### Auszug

Daten von mehr als 4.000 Patienten ausgewertet

Dazu ein Blick auf die leitliniengerechte Versorgung: Patienten mit STEMI sollten primär eine perkutane Koronarinterventionen (PCI) oder eine Thrombolyse erhalten. Trotz erfolgreicher Revaskularisierung erhöhen sich Morbidität und Mortalität in den folgenden 5 Jahren um bis zu 23%. Dahal erklärt dies unter anderem mit hohen Aldosteron-Spiegeln. Das Mineralokortikoid-Hormon wird mit Gewebe-Fibrosen in Verbindung gebracht. Hohe Spiegel korrelieren mit schlechteren klinischen Ergebnissen einschließlich einer erhöhten Mortalität.

Basierend auf den Ergebnissen der EPHESUS-Studie (Serum Potassium and Clinical Outcomes in the Eplerenone Post-Acute Myocardial Infarction Heart Failure Efficacy and Survival Study) empfehlen Kardiologen deshalb Aldosteron-Antagonisten (AA) bei Patienten mit akutem Myokardinfarkt mit einer Ejektionsfraktion unter 40% und mit klinischer Herzinsuffizienz oder Diabetes mellitus.

Bis jetzt wurde nicht abschließend geklärt, welchen Nutzen die Substanzen bei STEMI mit einer LVEF von mehr als 40% haben. Bei den Literaturrecherchen fand Dahal 10 randomisierte klinische Studien mit insgesamt 4.147 Patienten, die diese Vorgaben erfüllten.

Verglichen mit Kontrollen war die Gabe von Aldosteron-Antagonisten auch hier mit einem niedrigeren Mortalitätsrisiko assoziiert (2,4% vs 3,9%). Für Myokardinfarkt (1,6% vs 1,5%), neu auftretende kongestive Herzinsuffizienz (4,3% vs 5,4%) und ventrikulärer Arrhythmie (4,1% vs 5,1%) waren die Risiken beider Gruppen ähnlich.

### Aufgeführte Einträge

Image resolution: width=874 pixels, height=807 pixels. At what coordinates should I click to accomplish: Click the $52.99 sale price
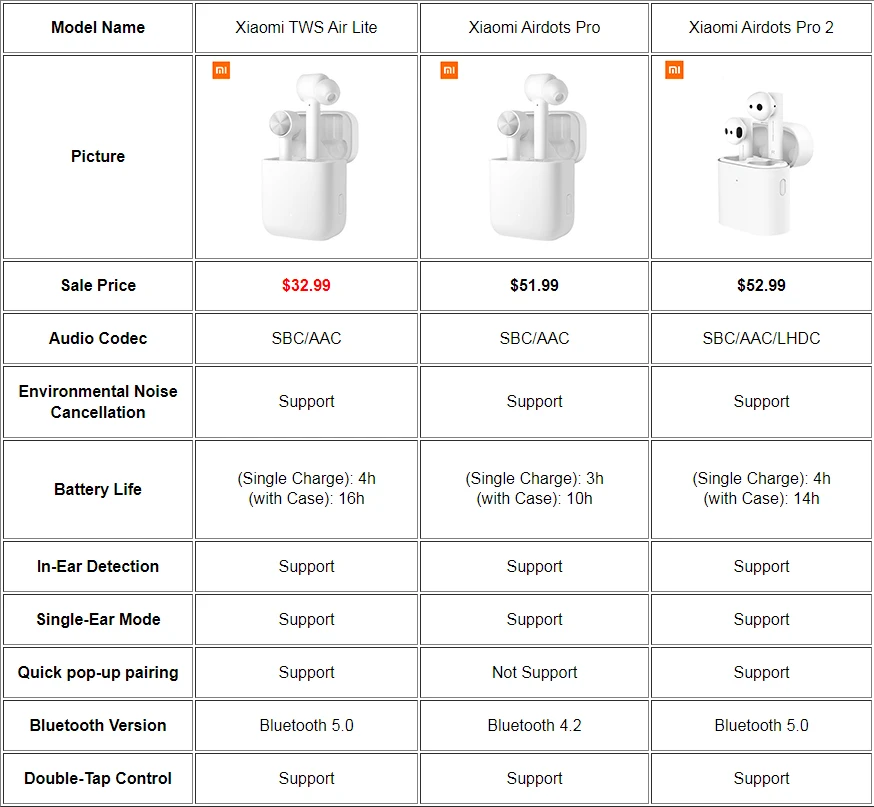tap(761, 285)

---

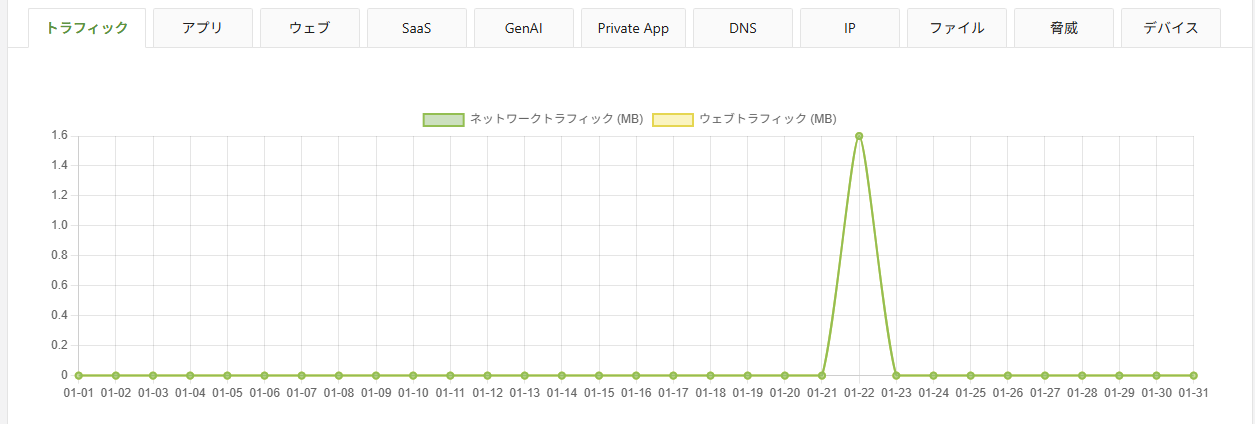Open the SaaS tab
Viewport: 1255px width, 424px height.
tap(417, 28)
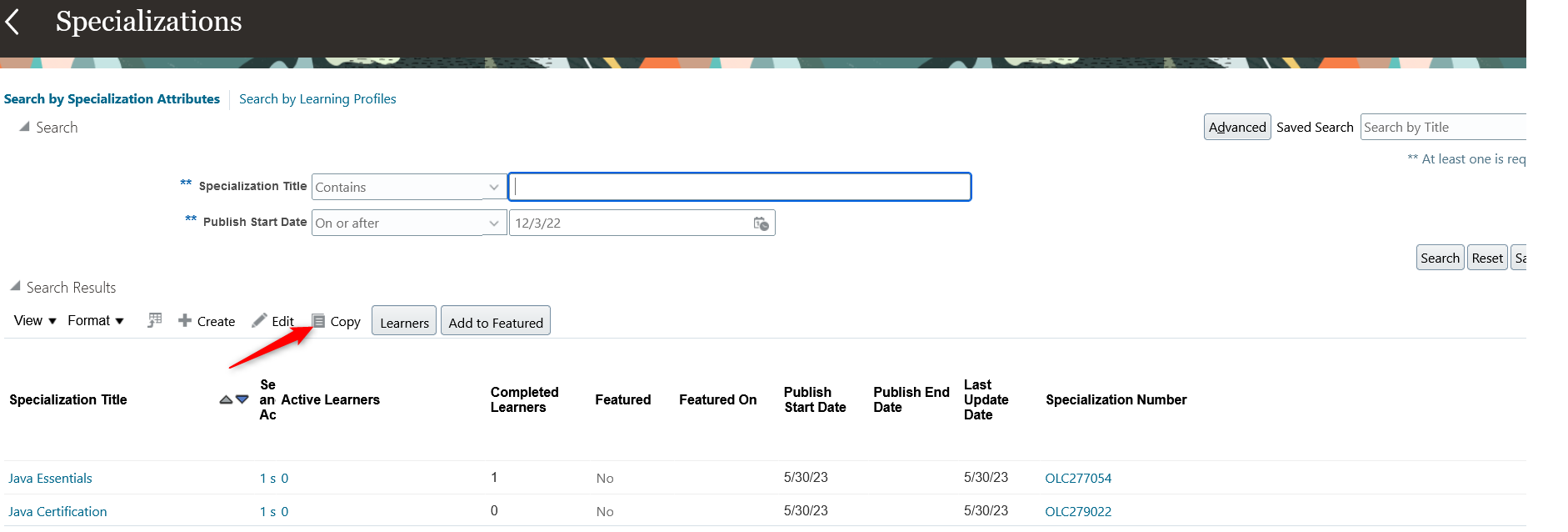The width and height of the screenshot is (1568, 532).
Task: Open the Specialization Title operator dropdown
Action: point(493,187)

* * *

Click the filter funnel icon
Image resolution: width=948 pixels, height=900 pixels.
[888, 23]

### Aufgabe 1
Beantworten Sie anhand des Auszugs die folgenden Fragen:
(a) Um bis zu wie viel Prozent erhöhen sich Morbidität und Mortalität in den 5 Jahren nach erfolgreicher Revaskularisierung?
(b) Wie viele randomisierte klinische Studien fand Dahal bei den Literaturrecherchen?
(c) Wie hoch war die Mortalität unter Aldosteron-Antagonisten im Vergleich zu den Kontrollen?
### Aufgabe 2
Schreiben Sie im Auszug alles von „Basierend auf den“ bis hinunter zu „diese Vorgaben erfüllten.“ erneut nieder und setzen Sie dabei „Fachärzte“ an die Stelle von „Kardiologen“.

### Lösung 1
(a) Um bis zu 23%.
(b) 10 Studien mit insgesamt 4.147 Patienten.
(c) 2,4% gegenüber 3,9%.

### Lösung 2
Basierend auf den Ergebnissen der EPHESUS-Studie (Serum Potassium and Clinical Outcomes in the Eplerenone Post-Acute Myocardial Infarction Heart Failure Efficacy and Survival Study) empfehlen Fachärzte deshalb Aldosteron-Antagonisten (AA) bei Patienten mit akutem Myokardinfarkt mit einer Ejektionsfraktion unter 40% und mit klinischer Herzinsuffizienz oder Diabetes mellitus.

Bis jetzt wurde nicht abschließend geklärt, welchen Nutzen die Substanzen bei STEMI mit einer LVEF von mehr als 40% haben. Bei den Literaturrecherchen fand Dahal 10 randomisierte klinische Studien mit insgesamt 4.147 Patienten, die diese Vorgaben erfüllten.